On 7 May 2017, Macron was elected President of France with 66.1% of the vote compared to Marine Le Pen's 33.9%. The election had record abstention at 25.4% and 8% of ballots were blank or spoilt. Macron resigned from his role as president of En Marche ! and Catherine Barbaroux became interim leader.

==First term==

At 39, Macron was the youngest president in French history and the youngest French head of state since Napoleon. He was the first president born after the establishment of the Fifth Republic in 1958.

Macron formally became president on 14 May.

His first official foreign visit was to meet in Berlin with Angela Merkel, the Chancellor of Germany. The two leaders emphasised the importance of France–Germany relations to the European Union.
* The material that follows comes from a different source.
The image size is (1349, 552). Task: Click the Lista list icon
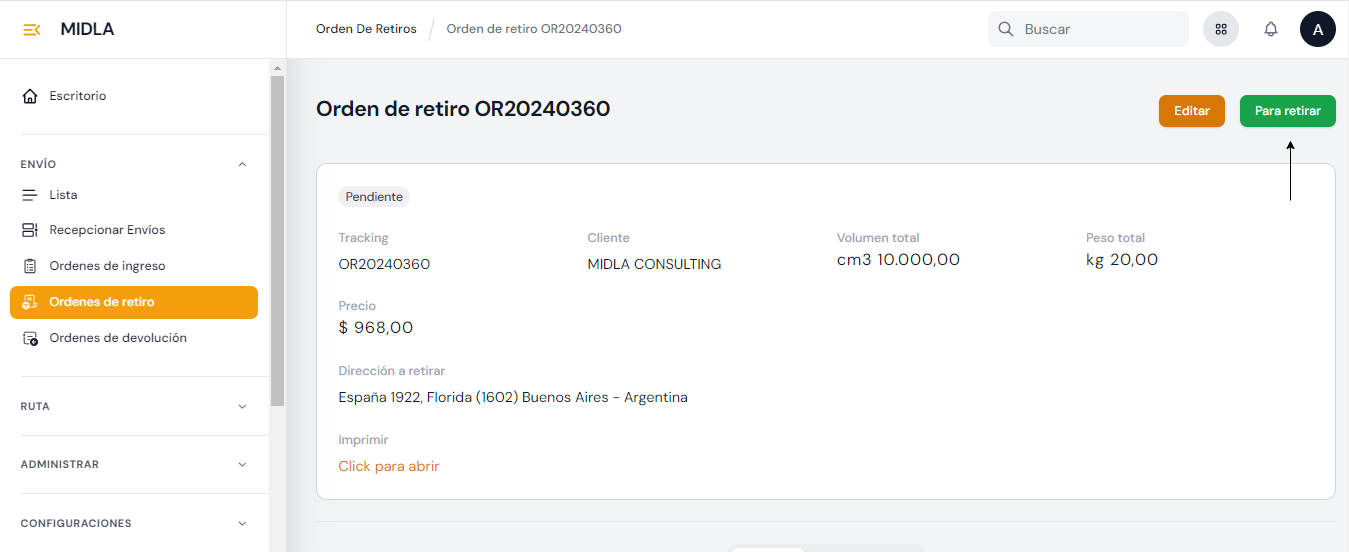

They agreed to draw up a "common road map" for Europe, insisting that neither was against changes to the Treaties of the European Union.

In the 2017 legislative election, Macron's party La République En Marche ! and its Democratic Movement allies secured a comfortable majority, winning 350 seats out of 577. After The Republicans emerged as the winners of the Senate elections, government spokesman Christophe Castaner stated the elections were a "failure" for his party.

=== Appointments ===

- Patrick Strzoda: chief of staff
- Ismaël Emelien: special advisor for strategy, communication and speeches.
- Édouard Philippe (Republican): Prime Minister (May).
- Jean Castex (Republican): Prime Minister (July). Castex was seen as a social conservative. The appointment was described as a "doubling down on a course that is widely seen as centre-right in economic terms".

===Domestic affairs===
In his first few months as president, Macron pressed for the enactment of reforms on ethics, labour laws, taxes, and law enforcement.

In 2017, Paris was selected for the 2024 Summer Olympics, after a bidding process that had started in 2015.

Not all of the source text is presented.